## Secção do documento
::::
O cineasta Scott Derrickson é mais conhecido pelo seu trabalho no género de horror – The Exorcism of Emily Rose, Sinister, The Black Phone – mas já se aventurou por outros mundos, tais como o de super-heróis com Doctor Strange. Pessoalmente, aprecio imenso o estilo do realizador que, desta vez, tenta aproveitar o argumento de Zach Dean (The Tomorrow War) e as duas estrelas de Hollywood ao seu dispor, Miles Teller (Whiplash) e Anya Taylor-Joy (Furiosa), para arrecadar mais um sucesso crítico e comercial com The Gorge.

A premissa é simples, Levi (Teller) e Drasa (Taylor-Joy) são dois agentes altamente treinados que recebem exatamente a mesma missão. Separados por um desfiladeiro vasto e numa localização confidencial, os agentes são colocados em postos de vigilância em lados opostos com o objetivo de proteger o mundo de um mal misterioso que vive no fundo do grande buraco. Enquanto se aproximam, apesar da distância, tentam manter-se vigilantes, mas quando a ameaça cataclísmica lhes é revelada, ambos terão de trabalhar em equipa para manter o segredo no desfiladeiro antes que seja tarde demais.

The Gorge é o tipo de filme que me faz sair do cinema – ou, neste caso, do sofá de casa – diretamente para o YouTube de forma a perceber como o departamento de marketing decidiu publicitar uma história que, evidentemente, tem como um dos elementos mais atrativos o tal mistério sobre o que se passa no desfiladeiro. Felizmente, o trailer principal mantém o segredo bem escondido, apesar de esclarecer que Levi e Drasa terão de combater algum tipo de criaturas – revelação perfeitamente normal e previsível, logo recomendo assistir ao mesmo se existirem dúvidas sobre uma potencial visualização.

Derrickson concentra a primeira metade de The Gorge na construção e desenvolvimento dos protagonistas, especialmente a ligação pouco convencional que criam através de uma distância tão grande que apenas se conseguem ver com a ajuda de binóculos poderosos. A própria comunicação depende exclusivamente de escrita em papel ou quadros, mas eis que é precisamente devido a estes pequenos pormenores visuais sem qualquer diálogo falado que surge a componente narrativa mais surpreendente de toda a obra.

Não é propriamente comum que obras com esta mistura de géneros – ação, thriller, horror – gastem o seu valioso tempo de duração em tentar aproximar os espetadores dos seus protagonistas. O mais natural é estes serem uma mera cópia barata, sem motivações concretas, de uns quantos arquétipos de Hollywood e, sem gastar a paciência das audiências, passando rapidamente às sequências de ação e suspense. The Gorge ultrapassa, por pouco, as duas horas, mas com exceção de um único momento mais energético, a primeira hora é dedicada ao romance inesperado que surge entre pessoas com uma vida semelhante de solidão e pouca ligação humana.
::::
## Dados fornecidos
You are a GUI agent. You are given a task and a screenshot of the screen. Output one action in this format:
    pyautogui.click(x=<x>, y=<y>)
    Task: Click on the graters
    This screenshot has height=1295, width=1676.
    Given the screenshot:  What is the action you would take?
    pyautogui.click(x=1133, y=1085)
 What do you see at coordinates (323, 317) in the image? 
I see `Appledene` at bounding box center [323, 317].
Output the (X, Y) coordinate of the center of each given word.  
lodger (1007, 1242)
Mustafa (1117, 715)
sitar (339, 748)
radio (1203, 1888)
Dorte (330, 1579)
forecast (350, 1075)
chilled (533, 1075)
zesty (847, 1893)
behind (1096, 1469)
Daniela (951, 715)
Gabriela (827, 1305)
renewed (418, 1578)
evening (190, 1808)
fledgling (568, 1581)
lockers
::::
## Detalhes do problema
Transcreva da crítica a The Gorge o trecho entre "Derrickson concentra a" e "toda a obra.", inclusive.

## Resultado
Derrickson concentra a primeira metade de The Gorge na construção e desenvolvimento dos protagonistas, especialmente a ligação pouco convencional que criam através de uma distância tão grande que apenas se conseguem ver com a ajuda de binóculos poderosos. A própria comunicação depende exclusivamente de escrita em papel ou quadros, mas eis que é precisamente devido a estes pequenos pormenores visuais sem qualquer diálogo falado que surge a componente narrativa mais surpreendente de toda a obra.